> Problem description:
The lines to return are those below that contain the word "computer".

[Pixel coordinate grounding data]
- Opening Delimiter -
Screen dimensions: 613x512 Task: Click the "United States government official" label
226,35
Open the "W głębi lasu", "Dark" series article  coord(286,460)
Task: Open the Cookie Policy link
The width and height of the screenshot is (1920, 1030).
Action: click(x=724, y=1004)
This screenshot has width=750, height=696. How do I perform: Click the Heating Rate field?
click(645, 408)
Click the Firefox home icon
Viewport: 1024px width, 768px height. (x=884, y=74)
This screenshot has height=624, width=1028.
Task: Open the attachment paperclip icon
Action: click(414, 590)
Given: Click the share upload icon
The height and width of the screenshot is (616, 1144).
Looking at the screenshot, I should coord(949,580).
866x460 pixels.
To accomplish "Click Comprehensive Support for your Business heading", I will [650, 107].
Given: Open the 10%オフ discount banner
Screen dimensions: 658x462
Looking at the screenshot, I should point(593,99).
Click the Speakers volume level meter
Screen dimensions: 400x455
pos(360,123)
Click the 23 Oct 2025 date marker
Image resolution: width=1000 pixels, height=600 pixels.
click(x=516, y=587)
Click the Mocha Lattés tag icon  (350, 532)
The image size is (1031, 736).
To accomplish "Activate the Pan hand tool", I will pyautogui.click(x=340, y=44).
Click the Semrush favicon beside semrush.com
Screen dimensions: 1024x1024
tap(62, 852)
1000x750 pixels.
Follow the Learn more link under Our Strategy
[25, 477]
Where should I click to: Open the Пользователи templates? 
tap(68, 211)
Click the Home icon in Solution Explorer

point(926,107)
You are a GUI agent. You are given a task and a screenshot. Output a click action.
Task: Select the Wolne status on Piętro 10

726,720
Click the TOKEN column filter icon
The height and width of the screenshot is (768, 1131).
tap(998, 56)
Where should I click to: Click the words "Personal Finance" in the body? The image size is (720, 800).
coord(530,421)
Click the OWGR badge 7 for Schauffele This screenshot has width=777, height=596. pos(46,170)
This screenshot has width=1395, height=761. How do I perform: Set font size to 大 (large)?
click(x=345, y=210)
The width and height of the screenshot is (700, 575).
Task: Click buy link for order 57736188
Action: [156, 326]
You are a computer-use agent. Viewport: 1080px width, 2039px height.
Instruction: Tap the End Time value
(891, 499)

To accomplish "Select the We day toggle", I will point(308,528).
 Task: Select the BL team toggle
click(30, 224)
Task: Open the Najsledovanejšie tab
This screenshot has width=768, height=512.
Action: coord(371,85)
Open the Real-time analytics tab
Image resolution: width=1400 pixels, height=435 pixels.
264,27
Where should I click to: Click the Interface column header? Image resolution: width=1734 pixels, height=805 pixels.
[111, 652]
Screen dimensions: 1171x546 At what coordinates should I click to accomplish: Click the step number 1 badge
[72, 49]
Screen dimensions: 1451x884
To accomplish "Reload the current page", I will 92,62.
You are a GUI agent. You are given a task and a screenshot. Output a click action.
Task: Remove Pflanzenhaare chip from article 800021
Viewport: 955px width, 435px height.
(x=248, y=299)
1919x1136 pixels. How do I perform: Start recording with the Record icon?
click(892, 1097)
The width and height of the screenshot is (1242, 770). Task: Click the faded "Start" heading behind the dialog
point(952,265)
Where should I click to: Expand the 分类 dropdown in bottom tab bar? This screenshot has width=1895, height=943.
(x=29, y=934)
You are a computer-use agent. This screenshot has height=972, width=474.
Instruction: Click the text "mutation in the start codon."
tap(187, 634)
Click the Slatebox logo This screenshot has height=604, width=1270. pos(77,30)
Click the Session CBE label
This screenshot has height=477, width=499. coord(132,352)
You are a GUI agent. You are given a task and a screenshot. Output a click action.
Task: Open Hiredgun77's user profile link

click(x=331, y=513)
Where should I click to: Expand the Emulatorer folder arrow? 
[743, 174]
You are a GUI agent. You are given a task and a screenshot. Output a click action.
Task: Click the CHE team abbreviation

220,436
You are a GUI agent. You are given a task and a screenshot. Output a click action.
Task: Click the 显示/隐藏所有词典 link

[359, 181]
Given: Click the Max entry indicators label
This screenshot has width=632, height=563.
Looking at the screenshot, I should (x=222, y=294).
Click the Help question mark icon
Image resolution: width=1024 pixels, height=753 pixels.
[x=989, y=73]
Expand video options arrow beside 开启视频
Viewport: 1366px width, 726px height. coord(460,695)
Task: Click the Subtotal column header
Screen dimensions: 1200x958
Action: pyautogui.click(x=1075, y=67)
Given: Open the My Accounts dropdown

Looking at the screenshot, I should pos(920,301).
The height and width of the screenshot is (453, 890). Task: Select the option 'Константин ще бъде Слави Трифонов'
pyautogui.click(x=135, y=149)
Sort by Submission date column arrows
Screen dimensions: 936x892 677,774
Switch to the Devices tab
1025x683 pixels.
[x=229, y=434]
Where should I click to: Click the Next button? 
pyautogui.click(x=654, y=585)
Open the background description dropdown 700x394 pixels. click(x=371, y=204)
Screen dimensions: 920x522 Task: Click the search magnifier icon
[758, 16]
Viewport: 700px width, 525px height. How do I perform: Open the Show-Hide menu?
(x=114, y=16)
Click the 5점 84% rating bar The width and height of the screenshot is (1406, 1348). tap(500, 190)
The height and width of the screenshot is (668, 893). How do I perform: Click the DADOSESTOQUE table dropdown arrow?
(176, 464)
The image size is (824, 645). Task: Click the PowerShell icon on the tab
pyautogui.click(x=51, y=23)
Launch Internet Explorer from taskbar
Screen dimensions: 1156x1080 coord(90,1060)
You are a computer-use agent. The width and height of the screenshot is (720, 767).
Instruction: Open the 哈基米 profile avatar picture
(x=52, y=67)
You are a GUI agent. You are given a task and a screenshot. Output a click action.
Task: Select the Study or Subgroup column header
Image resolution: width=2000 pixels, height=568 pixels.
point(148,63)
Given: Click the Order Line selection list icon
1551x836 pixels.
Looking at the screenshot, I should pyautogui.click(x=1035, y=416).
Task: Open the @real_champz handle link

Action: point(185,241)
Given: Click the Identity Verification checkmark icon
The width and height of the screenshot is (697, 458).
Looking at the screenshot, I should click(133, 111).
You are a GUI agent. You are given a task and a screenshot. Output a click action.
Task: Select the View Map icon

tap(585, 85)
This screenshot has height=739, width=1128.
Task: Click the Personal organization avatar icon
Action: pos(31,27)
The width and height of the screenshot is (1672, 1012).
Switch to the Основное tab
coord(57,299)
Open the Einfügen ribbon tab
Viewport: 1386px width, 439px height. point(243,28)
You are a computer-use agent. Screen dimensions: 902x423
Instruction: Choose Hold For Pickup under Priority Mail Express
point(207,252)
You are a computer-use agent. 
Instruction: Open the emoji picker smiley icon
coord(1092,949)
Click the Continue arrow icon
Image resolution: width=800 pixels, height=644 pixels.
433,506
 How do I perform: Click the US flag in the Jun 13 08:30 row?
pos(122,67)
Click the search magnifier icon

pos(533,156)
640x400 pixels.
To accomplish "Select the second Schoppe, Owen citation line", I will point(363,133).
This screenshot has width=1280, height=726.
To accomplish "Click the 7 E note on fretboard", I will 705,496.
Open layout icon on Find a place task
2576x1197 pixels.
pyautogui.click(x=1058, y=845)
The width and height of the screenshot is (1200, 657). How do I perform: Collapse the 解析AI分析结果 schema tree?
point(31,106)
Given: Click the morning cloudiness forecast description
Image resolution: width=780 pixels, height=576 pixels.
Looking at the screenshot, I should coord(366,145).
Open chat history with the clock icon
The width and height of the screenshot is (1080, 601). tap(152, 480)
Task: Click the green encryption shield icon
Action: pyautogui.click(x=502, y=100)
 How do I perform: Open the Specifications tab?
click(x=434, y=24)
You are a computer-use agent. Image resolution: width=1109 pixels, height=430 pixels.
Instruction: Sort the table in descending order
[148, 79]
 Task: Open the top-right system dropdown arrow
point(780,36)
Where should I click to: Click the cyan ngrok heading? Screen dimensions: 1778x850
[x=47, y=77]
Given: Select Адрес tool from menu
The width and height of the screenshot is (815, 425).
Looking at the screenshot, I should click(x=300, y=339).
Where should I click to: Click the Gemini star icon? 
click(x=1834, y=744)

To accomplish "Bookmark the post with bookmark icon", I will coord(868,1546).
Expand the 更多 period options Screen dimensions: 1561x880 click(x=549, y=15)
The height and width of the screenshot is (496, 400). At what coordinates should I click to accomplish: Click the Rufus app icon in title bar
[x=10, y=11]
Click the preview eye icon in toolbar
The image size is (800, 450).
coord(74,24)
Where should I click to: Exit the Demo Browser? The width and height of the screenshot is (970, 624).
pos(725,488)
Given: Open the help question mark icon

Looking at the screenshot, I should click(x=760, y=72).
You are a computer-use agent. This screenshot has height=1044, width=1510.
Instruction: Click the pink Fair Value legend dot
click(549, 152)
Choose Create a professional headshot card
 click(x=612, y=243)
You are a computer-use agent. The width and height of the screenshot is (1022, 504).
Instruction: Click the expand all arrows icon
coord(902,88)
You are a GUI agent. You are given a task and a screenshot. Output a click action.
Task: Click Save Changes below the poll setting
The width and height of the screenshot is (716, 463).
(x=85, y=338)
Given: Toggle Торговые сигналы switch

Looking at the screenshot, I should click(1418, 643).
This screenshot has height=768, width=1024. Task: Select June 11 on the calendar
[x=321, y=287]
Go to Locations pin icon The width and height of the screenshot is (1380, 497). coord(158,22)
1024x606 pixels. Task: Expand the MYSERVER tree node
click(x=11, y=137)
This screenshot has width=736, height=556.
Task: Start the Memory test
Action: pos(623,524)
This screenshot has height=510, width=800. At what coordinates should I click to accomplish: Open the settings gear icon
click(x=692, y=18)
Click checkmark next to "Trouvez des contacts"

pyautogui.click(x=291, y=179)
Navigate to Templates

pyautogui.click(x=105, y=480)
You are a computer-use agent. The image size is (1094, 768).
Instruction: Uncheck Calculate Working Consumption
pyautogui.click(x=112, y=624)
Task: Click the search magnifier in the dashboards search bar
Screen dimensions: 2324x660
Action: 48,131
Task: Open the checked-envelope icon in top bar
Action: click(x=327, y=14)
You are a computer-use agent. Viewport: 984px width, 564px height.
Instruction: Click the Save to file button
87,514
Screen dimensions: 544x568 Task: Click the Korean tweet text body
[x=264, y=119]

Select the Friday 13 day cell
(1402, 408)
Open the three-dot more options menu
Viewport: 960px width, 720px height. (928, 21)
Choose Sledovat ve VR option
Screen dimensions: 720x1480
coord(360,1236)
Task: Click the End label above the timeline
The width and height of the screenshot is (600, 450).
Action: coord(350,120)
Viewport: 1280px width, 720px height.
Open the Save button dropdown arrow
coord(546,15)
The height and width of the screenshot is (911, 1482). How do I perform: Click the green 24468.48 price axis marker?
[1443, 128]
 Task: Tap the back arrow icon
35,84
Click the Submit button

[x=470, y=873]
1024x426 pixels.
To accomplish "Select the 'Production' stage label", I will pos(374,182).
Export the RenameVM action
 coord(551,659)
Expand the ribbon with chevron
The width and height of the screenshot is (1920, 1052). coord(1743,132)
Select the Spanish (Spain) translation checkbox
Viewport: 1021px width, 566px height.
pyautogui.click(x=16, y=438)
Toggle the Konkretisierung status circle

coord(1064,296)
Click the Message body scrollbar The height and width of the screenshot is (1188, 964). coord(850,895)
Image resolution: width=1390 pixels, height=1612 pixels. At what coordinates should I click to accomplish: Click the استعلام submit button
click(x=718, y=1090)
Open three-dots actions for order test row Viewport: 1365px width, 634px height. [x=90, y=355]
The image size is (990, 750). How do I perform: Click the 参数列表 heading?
- Closing Delimiter -
> Answer:
You are a computer-use agent. Viewport: 1080px width, 2039px height.
You are a computer-use agent. This screenshot has height=972, width=474.
You are a computer-use agent. The width and height of the screenshot is (720, 767).
You are a computer-use agent. Screen dimensions: 902x423
You are a computer-use agent. 
You are a computer-use agent. Image resolution: width=1109 pixels, height=430 pixels.
You are a computer-use agent. This screenshot has height=1044, width=1510.
You are a computer-use agent. The width and height of the screenshot is (1022, 504).
You are a computer-use agent. The image size is (1094, 768).
You are a computer-use agent. Viewport: 984px width, 564px height.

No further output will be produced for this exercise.